:: Task brief ::
Pull out every line below that contains the string "size", treating case as significant.

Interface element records
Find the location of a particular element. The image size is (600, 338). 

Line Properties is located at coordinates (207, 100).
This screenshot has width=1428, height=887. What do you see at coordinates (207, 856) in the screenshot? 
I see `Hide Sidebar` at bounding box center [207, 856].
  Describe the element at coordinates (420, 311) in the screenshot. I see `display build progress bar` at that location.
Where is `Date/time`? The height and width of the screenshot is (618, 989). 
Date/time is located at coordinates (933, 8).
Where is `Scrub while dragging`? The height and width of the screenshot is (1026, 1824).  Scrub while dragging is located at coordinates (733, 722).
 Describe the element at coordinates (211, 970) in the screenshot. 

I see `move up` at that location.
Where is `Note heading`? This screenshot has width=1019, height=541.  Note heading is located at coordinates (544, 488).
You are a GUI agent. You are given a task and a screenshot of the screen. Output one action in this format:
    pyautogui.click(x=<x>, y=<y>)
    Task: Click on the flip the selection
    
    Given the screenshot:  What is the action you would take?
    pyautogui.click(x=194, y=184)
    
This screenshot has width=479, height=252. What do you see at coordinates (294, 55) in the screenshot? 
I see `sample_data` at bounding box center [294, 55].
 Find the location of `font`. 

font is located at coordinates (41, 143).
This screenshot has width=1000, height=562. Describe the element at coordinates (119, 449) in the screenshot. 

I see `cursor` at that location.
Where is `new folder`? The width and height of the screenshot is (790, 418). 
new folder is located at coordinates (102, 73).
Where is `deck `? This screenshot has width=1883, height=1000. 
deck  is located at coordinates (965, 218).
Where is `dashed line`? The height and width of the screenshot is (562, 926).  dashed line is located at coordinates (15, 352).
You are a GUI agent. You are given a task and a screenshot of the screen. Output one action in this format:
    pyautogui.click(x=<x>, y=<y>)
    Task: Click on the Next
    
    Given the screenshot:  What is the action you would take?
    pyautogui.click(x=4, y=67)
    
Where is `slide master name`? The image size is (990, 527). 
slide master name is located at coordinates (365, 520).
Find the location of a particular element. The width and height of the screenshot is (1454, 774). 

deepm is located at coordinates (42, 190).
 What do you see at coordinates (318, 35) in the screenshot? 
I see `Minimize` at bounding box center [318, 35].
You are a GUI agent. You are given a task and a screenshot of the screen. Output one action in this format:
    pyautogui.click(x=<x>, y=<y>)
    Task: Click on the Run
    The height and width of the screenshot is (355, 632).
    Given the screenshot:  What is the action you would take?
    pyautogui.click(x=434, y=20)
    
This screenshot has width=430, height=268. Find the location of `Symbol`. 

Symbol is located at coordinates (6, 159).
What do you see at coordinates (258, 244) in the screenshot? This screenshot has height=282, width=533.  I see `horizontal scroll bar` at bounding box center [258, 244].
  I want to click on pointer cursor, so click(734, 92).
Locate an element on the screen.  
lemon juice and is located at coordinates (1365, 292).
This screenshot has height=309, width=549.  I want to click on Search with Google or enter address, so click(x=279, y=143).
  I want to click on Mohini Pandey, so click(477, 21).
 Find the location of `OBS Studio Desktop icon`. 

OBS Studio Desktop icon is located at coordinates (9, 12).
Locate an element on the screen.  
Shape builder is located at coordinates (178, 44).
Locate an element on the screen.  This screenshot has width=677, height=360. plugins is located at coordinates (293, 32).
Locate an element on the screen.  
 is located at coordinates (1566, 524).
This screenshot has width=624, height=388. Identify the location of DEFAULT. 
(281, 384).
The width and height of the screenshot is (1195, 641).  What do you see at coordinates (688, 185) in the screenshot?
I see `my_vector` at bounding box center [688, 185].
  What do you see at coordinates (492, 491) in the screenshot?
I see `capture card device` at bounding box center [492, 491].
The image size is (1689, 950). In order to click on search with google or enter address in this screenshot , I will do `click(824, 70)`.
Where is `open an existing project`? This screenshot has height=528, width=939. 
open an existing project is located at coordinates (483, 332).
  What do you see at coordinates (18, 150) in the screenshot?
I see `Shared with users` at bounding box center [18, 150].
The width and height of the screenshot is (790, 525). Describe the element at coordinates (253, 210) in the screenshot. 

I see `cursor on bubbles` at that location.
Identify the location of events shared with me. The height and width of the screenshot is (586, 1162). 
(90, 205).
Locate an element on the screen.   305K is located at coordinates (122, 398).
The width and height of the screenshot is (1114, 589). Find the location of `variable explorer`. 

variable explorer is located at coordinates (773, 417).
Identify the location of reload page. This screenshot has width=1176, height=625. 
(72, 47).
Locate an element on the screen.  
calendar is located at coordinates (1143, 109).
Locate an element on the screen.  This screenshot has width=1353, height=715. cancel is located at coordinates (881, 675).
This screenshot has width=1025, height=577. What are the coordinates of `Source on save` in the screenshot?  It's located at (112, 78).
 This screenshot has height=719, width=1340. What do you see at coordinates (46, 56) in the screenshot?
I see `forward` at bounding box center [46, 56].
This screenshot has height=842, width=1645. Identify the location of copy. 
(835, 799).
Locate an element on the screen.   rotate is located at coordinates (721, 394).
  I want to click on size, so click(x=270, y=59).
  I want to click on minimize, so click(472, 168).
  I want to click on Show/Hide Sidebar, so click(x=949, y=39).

:: Response ::
Find the location of a particular element. The image size is (600, 338). 
Where is `slide master name`? The image size is (990, 527). 
The image size is (1689, 950). In order to click on search with google or enter address in this screenshot , I will do `click(824, 70)`.
  I want to click on size, so click(x=270, y=59).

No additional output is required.